_Raw data_:
------------------------------------------------

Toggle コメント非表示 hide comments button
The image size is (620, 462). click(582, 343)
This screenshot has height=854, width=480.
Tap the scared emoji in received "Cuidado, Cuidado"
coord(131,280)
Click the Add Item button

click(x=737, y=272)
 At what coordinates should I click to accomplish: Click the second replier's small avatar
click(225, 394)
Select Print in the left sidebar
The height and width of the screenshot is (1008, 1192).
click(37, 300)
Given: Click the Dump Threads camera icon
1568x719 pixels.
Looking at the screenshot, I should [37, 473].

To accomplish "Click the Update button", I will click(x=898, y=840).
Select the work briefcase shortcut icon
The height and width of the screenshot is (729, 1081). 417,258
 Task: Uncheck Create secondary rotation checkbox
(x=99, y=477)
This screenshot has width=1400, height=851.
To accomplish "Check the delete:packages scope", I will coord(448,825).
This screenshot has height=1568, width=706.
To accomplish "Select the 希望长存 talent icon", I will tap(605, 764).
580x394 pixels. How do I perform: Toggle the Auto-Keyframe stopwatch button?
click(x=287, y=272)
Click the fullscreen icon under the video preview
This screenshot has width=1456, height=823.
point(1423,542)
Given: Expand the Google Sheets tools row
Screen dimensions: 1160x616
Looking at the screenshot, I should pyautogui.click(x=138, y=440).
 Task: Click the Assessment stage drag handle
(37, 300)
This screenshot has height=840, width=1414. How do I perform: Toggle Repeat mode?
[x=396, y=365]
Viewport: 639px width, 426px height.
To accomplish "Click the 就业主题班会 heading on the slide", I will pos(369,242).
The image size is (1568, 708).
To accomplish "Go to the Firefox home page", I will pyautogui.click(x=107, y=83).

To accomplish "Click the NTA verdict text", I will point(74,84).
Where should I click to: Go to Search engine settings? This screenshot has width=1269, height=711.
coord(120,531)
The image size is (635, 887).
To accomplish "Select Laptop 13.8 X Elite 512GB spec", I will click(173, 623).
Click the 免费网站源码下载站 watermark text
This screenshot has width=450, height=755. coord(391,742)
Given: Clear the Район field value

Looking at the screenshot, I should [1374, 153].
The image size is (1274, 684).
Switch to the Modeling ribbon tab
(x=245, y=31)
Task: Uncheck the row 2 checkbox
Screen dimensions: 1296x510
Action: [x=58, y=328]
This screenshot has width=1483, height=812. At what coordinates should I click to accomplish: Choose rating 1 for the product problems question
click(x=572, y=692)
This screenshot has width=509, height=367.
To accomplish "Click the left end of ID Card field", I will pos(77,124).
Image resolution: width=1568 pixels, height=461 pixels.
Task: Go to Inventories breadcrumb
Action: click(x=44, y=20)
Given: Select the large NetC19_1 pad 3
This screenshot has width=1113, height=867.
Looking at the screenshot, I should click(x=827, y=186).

------------------------------------------------

_Problem statement_: Can you copy the lines from the one containing "Given: Clear the Район field value" through the end of the lines above, reproducing them precisely?

_Completed exercise_:
Given: Clear the Район field value

Looking at the screenshot, I should [1374, 153].
The image size is (1274, 684).
Switch to the Modeling ribbon tab
(x=245, y=31)
Task: Uncheck the row 2 checkbox
Screen dimensions: 1296x510
Action: [x=58, y=328]
This screenshot has width=1483, height=812. At what coordinates should I click to accomplish: Choose rating 1 for the product problems question
click(x=572, y=692)
This screenshot has width=509, height=367.
To accomplish "Click the left end of ID Card field", I will pos(77,124).
Image resolution: width=1568 pixels, height=461 pixels.
Task: Go to Inventories breadcrumb
Action: click(x=44, y=20)
Given: Select the large NetC19_1 pad 3
This screenshot has width=1113, height=867.
Looking at the screenshot, I should click(x=827, y=186).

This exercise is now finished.